■ Record excerpts
*****

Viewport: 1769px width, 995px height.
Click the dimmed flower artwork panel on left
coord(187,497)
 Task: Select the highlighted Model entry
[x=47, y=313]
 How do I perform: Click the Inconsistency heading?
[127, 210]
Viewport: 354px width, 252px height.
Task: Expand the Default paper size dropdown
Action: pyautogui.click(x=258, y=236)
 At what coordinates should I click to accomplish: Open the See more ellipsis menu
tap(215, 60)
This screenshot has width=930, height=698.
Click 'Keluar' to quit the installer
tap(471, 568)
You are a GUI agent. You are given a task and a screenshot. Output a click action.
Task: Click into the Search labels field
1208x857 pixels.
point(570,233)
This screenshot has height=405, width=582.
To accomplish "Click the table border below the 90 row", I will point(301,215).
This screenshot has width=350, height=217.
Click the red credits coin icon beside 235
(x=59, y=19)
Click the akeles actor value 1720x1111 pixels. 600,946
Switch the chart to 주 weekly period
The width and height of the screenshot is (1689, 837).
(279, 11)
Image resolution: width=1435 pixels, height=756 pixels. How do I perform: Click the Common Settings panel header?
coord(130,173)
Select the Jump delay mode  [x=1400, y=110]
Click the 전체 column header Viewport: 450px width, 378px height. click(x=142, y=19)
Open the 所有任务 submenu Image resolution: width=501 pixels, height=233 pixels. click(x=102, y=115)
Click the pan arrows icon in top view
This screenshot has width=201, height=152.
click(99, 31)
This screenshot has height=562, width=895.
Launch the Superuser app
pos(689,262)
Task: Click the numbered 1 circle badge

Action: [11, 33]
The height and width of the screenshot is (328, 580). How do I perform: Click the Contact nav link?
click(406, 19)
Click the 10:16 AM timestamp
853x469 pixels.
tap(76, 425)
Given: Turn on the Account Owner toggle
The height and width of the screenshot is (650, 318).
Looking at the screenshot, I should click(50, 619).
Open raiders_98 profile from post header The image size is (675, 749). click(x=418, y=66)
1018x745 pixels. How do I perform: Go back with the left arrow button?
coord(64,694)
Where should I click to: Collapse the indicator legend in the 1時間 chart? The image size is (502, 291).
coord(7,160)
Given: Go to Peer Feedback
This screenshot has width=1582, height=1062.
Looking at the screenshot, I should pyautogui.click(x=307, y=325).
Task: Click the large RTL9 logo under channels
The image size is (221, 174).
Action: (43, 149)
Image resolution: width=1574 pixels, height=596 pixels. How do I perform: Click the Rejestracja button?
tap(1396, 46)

*****

■ Task to carry out
Edit everything from the start of the records down to the line "Action: pyautogui.click(x=258, y=236)", replacing "Model" with "Layer" and leaving the rest unchanged. Return only those lines.

■ Final result
Viewport: 1769px width, 995px height.
Click the dimmed flower artwork panel on left
coord(187,497)
 Task: Select the highlighted Layer entry
[x=47, y=313]
 How do I perform: Click the Inconsistency heading?
[127, 210]
Viewport: 354px width, 252px height.
Task: Expand the Default paper size dropdown
Action: pyautogui.click(x=258, y=236)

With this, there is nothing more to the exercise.